Start of Data to process

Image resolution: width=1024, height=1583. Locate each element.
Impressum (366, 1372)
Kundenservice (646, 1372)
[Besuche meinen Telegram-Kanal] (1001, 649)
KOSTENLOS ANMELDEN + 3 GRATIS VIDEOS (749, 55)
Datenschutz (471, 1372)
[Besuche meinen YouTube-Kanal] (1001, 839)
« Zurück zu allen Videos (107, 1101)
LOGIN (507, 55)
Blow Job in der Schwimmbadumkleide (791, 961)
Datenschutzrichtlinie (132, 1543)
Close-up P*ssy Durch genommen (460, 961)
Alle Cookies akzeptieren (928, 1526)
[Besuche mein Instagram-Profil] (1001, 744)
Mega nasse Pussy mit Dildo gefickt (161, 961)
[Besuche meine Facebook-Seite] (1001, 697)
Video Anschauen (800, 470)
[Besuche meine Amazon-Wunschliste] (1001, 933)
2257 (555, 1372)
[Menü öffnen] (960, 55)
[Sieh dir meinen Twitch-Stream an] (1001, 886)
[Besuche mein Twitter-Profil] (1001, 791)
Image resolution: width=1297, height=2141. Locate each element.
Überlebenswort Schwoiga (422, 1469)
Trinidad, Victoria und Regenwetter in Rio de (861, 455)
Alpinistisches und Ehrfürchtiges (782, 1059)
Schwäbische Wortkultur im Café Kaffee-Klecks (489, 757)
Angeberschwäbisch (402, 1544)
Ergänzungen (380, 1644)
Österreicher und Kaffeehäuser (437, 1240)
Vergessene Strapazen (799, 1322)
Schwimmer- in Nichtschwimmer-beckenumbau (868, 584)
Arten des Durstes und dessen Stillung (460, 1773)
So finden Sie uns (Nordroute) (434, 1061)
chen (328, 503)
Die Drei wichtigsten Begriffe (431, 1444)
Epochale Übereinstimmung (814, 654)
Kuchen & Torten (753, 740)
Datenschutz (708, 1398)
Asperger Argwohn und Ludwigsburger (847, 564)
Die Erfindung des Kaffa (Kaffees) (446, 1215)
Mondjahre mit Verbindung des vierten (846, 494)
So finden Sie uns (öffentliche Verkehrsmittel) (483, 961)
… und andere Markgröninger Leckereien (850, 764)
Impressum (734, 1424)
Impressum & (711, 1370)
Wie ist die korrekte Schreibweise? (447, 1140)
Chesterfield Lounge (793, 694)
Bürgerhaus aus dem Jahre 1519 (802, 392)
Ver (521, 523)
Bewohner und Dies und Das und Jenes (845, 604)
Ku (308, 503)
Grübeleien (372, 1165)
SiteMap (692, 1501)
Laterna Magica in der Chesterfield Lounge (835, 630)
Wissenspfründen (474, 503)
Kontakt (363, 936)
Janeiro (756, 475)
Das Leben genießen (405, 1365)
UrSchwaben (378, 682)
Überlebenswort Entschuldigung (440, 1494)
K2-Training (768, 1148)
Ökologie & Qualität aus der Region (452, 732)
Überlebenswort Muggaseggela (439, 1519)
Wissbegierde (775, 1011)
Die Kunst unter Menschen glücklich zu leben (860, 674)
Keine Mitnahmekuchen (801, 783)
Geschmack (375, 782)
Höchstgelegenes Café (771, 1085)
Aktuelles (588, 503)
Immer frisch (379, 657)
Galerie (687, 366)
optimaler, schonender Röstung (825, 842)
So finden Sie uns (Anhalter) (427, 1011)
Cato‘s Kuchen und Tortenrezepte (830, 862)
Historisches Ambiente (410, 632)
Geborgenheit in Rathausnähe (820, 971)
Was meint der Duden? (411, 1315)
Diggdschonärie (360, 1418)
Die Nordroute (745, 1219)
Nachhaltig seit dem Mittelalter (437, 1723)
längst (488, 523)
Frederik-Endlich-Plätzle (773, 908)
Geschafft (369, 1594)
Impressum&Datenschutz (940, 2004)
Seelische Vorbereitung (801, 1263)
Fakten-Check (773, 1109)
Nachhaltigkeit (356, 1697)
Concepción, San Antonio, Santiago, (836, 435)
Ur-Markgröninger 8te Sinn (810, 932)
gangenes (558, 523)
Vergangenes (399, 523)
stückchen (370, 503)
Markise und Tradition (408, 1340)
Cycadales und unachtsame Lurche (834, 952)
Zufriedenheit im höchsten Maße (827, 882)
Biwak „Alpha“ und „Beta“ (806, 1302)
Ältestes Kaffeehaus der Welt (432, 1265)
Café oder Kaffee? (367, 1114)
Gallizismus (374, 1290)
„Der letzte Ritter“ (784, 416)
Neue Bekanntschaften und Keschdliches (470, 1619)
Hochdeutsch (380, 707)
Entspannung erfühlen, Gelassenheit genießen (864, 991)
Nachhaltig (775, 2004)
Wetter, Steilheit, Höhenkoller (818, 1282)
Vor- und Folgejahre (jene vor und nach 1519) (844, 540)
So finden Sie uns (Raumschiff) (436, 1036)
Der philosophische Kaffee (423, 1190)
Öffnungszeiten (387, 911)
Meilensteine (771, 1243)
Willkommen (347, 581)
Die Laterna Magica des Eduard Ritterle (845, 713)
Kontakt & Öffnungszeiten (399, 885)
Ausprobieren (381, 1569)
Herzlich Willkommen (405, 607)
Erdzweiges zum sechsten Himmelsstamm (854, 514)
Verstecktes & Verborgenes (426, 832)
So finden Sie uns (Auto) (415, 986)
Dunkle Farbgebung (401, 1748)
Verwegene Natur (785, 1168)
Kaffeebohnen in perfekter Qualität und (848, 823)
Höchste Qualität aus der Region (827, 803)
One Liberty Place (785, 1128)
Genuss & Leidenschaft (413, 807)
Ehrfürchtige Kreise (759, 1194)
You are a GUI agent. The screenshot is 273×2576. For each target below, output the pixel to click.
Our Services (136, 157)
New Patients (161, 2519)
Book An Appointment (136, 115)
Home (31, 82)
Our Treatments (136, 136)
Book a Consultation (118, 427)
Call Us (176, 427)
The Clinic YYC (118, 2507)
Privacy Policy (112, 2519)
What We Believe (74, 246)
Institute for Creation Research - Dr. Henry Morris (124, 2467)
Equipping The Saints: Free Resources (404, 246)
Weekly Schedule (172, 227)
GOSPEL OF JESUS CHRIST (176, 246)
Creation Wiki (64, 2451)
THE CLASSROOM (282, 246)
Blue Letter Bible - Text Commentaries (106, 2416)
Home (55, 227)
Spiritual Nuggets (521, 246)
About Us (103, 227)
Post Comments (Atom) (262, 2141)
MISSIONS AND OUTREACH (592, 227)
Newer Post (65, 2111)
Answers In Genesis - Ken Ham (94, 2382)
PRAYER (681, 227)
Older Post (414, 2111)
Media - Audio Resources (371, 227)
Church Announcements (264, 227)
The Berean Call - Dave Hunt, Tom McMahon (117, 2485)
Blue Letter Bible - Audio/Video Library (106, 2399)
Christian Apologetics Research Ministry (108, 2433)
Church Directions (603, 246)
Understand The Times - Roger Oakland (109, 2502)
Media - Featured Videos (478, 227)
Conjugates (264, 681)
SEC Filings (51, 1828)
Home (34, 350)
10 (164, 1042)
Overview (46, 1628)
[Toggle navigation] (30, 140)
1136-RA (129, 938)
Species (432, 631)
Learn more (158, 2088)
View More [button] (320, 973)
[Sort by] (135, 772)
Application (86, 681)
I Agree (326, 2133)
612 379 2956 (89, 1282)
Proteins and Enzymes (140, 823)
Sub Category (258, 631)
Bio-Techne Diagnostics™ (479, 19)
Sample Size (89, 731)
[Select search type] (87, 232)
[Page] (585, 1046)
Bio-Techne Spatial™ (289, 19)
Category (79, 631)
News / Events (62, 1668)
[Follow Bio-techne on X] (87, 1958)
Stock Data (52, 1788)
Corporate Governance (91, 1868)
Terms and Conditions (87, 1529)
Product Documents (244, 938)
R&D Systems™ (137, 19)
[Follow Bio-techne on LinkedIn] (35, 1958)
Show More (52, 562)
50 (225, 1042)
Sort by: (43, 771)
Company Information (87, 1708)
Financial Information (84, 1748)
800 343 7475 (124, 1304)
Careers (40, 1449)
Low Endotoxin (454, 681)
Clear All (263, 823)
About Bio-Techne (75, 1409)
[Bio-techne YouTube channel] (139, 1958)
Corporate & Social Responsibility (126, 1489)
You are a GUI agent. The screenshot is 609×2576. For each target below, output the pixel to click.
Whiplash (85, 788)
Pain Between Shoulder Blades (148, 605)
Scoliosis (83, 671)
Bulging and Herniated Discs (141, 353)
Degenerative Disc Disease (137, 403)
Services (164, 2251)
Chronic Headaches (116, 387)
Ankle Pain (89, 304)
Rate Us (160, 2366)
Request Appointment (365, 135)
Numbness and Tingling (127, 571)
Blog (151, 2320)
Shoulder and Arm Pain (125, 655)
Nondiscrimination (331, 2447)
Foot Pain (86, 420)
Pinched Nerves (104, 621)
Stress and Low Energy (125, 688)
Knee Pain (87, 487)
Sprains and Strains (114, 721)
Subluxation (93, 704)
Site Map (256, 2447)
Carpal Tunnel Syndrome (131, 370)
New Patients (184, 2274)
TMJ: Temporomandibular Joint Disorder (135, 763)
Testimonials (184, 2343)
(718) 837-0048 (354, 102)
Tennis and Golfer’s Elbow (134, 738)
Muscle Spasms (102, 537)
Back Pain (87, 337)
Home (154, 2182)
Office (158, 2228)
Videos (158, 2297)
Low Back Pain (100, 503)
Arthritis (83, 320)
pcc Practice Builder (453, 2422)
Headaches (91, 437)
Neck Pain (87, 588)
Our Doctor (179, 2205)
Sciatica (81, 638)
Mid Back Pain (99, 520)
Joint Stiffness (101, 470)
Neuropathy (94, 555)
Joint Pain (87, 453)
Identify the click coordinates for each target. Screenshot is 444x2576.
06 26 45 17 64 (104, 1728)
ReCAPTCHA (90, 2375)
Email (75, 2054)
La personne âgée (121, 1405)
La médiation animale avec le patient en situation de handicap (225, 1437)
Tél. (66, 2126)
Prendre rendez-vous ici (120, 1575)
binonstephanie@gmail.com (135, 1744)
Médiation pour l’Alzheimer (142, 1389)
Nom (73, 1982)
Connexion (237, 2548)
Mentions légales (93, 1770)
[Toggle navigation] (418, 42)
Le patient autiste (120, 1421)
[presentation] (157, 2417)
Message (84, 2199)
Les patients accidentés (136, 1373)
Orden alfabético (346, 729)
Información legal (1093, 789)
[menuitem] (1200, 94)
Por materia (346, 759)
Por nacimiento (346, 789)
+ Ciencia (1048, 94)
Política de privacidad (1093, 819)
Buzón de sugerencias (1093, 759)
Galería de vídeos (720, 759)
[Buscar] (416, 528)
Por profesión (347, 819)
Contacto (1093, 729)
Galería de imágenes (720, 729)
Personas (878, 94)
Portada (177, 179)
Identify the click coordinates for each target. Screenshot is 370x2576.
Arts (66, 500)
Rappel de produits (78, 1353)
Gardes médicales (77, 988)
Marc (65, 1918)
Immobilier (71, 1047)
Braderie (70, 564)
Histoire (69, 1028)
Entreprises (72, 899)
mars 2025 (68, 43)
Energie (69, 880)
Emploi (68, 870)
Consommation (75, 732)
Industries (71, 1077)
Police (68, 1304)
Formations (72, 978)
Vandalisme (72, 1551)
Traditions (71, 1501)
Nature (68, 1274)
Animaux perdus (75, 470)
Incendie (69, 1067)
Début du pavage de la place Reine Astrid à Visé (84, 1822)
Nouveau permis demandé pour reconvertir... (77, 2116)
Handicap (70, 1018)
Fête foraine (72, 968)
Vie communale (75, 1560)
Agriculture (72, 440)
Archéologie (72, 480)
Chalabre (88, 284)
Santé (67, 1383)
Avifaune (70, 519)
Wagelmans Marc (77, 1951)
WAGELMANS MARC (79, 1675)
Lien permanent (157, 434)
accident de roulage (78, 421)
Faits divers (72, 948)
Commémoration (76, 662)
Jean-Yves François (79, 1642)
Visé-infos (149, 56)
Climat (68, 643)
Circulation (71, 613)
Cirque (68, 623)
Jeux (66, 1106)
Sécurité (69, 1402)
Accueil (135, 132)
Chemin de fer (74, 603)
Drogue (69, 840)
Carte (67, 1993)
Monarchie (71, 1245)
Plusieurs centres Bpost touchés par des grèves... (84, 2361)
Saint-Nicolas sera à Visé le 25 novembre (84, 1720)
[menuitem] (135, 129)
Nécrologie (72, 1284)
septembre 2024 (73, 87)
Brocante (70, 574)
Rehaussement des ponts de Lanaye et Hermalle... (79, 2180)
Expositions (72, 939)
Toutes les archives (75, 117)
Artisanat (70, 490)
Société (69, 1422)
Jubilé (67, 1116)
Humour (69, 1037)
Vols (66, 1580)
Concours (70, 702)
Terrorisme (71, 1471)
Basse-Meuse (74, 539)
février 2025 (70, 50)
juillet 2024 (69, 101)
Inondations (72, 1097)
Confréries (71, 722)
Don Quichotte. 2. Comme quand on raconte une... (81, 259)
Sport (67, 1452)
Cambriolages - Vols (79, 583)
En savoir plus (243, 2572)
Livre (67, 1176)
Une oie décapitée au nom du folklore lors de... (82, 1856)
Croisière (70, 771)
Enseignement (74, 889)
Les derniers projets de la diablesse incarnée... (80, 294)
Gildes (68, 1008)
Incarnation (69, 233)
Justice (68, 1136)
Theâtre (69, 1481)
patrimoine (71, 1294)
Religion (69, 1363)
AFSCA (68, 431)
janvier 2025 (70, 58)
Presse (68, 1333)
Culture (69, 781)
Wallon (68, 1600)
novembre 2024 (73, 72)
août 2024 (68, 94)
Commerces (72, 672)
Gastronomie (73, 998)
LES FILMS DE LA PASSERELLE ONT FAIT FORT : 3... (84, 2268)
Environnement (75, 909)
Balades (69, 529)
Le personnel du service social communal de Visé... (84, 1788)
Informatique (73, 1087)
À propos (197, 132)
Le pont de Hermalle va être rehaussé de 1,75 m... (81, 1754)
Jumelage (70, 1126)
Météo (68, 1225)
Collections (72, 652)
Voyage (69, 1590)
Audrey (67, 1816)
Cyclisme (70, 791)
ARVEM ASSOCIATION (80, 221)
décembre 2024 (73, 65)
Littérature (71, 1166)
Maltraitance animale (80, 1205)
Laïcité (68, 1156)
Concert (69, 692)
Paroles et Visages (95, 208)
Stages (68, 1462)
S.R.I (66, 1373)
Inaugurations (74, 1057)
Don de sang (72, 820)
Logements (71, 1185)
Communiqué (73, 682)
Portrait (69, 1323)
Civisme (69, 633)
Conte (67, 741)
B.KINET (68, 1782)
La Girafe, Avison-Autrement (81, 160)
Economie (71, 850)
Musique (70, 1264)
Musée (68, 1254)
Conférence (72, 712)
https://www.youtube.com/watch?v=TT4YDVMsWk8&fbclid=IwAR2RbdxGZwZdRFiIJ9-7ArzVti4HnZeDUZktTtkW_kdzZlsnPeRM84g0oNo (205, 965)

End of Data to process

What to do –
Please copy each line of the entries in which the word "finden" shows up.

Completed exercise –
So finden Sie uns (Nordroute) (434, 1061)
So finden Sie uns (öffentliche Verkehrsmittel) (483, 961)
So finden Sie uns (Anhalter) (427, 1011)
So finden Sie uns (Raumschiff) (436, 1036)
So finden Sie uns (Auto) (415, 986)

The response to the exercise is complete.